Saved data entries

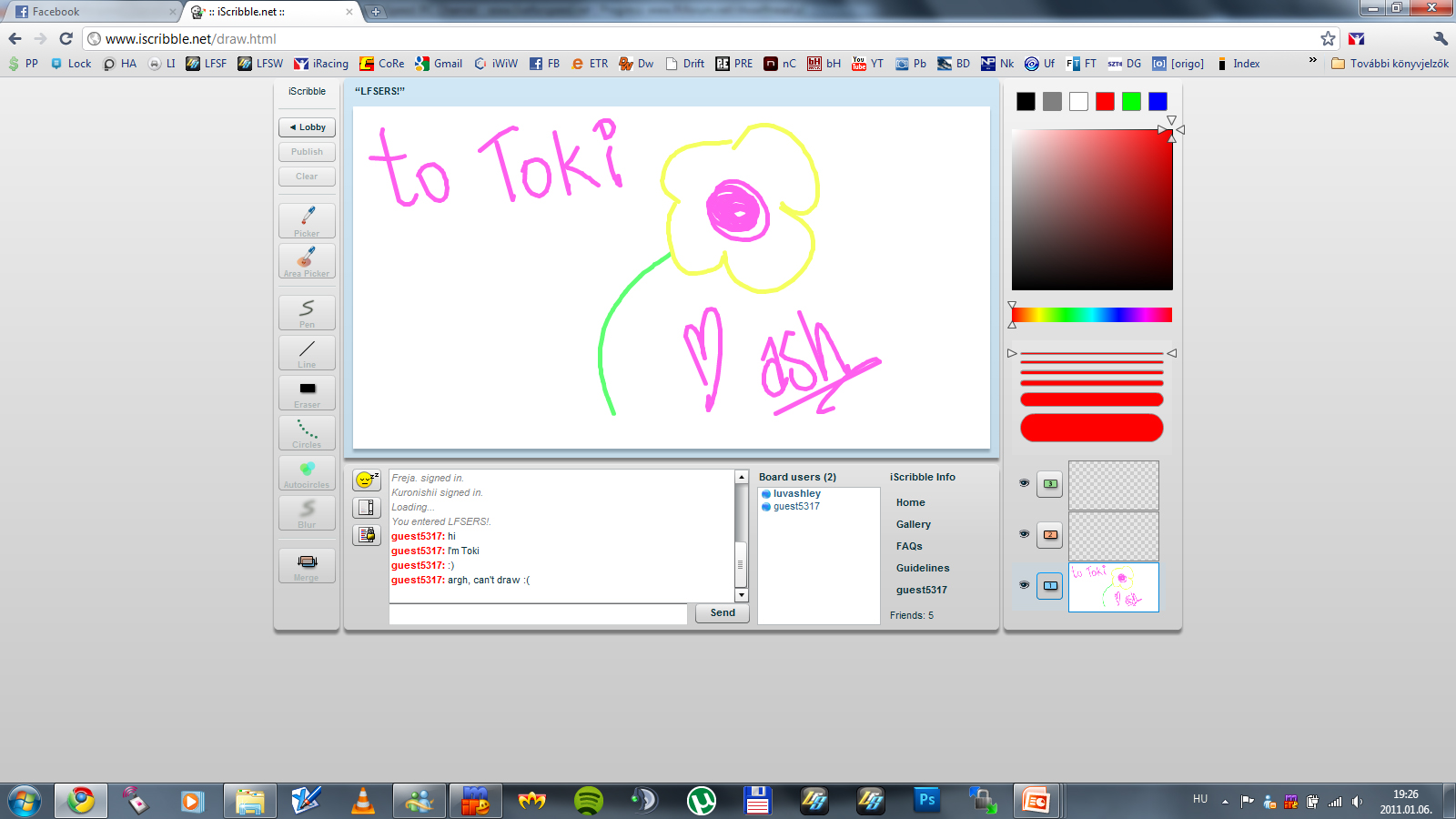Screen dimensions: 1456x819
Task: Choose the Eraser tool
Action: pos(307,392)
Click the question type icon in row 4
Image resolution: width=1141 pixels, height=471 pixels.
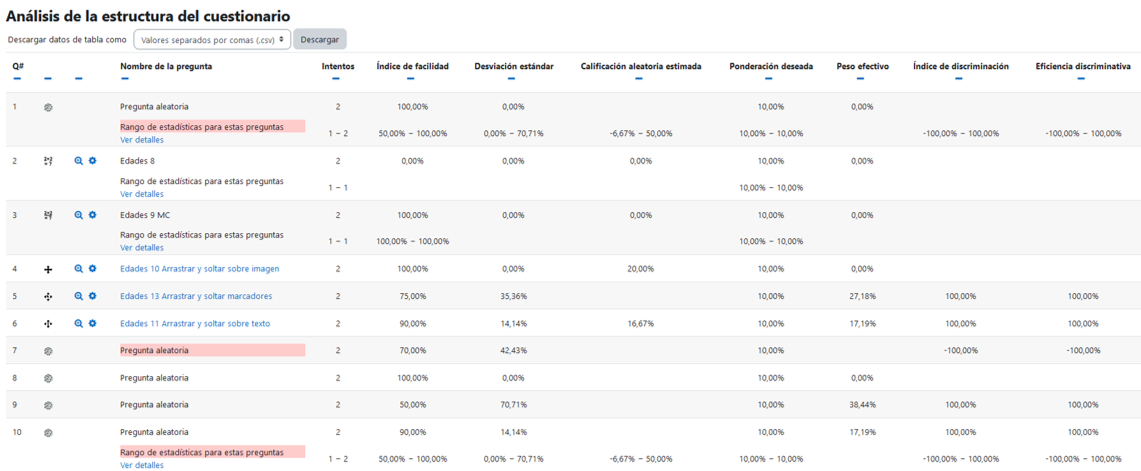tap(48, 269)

---

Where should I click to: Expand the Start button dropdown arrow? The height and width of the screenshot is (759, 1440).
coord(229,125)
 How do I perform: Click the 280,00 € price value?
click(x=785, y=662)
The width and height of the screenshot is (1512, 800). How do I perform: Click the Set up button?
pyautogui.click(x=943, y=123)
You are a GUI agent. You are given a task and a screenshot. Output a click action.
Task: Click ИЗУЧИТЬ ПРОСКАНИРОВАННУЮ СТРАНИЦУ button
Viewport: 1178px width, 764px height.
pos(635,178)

WHAT TO WORK ON: Please transcribe exactly the lines above from the line that has "How do I perform: Click the 280,00" up to and including the line that has "Task: Click ИЗУЧИТЬ"; no other line belongs in the answer.

SOLVED PROBLEM:
 How do I perform: Click the 280,00 € price value?
click(x=785, y=662)
The width and height of the screenshot is (1512, 800). How do I perform: Click the Set up button?
pyautogui.click(x=943, y=123)
You are a GUI agent. You are given a task and a screenshot. Output a click action.
Task: Click ИЗУЧИТЬ ПРОСКАНИРОВАННУЮ СТРАНИЦУ button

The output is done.